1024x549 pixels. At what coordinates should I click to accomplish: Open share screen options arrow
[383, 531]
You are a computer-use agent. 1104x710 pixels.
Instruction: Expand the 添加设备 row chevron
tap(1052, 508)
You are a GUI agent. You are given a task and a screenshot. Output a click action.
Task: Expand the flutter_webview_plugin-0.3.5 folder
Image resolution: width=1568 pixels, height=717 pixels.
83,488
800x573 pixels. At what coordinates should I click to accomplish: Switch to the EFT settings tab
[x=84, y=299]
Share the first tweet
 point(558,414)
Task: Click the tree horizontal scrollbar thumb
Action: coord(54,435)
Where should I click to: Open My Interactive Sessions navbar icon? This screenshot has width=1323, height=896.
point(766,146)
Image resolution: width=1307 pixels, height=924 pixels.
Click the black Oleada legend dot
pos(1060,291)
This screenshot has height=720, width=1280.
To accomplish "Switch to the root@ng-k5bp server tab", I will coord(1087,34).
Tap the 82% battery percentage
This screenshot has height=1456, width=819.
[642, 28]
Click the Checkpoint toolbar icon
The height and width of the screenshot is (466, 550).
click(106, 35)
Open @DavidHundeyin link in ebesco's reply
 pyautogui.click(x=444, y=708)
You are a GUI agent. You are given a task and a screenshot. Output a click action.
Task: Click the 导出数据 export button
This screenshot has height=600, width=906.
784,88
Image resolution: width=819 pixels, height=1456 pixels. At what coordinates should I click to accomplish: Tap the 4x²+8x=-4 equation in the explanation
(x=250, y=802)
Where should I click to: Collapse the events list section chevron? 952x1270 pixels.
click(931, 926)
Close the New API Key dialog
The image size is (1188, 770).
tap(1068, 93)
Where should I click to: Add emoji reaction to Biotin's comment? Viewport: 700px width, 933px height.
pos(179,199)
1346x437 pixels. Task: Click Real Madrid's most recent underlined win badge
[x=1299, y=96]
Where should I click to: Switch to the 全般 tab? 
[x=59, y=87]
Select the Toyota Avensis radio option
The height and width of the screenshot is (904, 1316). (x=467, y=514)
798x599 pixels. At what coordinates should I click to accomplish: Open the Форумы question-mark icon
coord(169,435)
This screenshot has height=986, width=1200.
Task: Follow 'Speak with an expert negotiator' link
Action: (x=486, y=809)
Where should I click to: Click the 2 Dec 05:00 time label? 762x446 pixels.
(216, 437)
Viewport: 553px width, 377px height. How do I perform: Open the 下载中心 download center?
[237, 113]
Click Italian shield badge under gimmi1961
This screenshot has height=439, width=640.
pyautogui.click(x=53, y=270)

_TO BE DONE_. Copy all of the items above word for word.

_REPLY TO THE EXERCISE_.
1024x549 pixels. At what coordinates should I click to accomplish: Open share screen options arrow
[383, 531]
You are a computer-use agent. 1104x710 pixels.
Instruction: Expand the 添加设备 row chevron
tap(1052, 508)
You are a GUI agent. You are given a task and a screenshot. Output a click action.
Task: Expand the flutter_webview_plugin-0.3.5 folder
Image resolution: width=1568 pixels, height=717 pixels.
83,488
800x573 pixels. At what coordinates should I click to accomplish: Switch to the EFT settings tab
[x=84, y=299]
Share the first tweet
 point(558,414)
Task: Click the tree horizontal scrollbar thumb
Action: coord(54,435)
Where should I click to: Open My Interactive Sessions navbar icon? This screenshot has width=1323, height=896.
point(766,146)
Image resolution: width=1307 pixels, height=924 pixels.
Click the black Oleada legend dot
pos(1060,291)
This screenshot has height=720, width=1280.
To accomplish "Switch to the root@ng-k5bp server tab", I will coord(1087,34).
Tap the 82% battery percentage
This screenshot has height=1456, width=819.
[642, 28]
Click the Checkpoint toolbar icon
The height and width of the screenshot is (466, 550).
click(106, 35)
Open @DavidHundeyin link in ebesco's reply
 pyautogui.click(x=444, y=708)
You are a GUI agent. You are given a task and a screenshot. Output a click action.
Task: Click the 导出数据 export button
This screenshot has height=600, width=906.
784,88
Image resolution: width=819 pixels, height=1456 pixels. At what coordinates should I click to accomplish: Tap the 4x²+8x=-4 equation in the explanation
(x=250, y=802)
Where should I click to: Collapse the events list section chevron? 952x1270 pixels.
click(931, 926)
Close the New API Key dialog
The image size is (1188, 770).
tap(1068, 93)
Where should I click to: Add emoji reaction to Biotin's comment? Viewport: 700px width, 933px height.
pos(179,199)
1346x437 pixels. Task: Click Real Madrid's most recent underlined win badge
[x=1299, y=96]
Where should I click to: Switch to the 全般 tab? 
[x=59, y=87]
Select the Toyota Avensis radio option
The height and width of the screenshot is (904, 1316). (x=467, y=514)
798x599 pixels. At what coordinates should I click to accomplish: Open the Форумы question-mark icon
coord(169,435)
This screenshot has height=986, width=1200.
Task: Follow 'Speak with an expert negotiator' link
Action: (x=486, y=809)
Where should I click to: Click the 2 Dec 05:00 time label? 762x446 pixels.
(216, 437)
Viewport: 553px width, 377px height. How do I perform: Open the 下载中心 download center?
[237, 113]
Click Italian shield badge under gimmi1961
This screenshot has height=439, width=640.
pyautogui.click(x=53, y=270)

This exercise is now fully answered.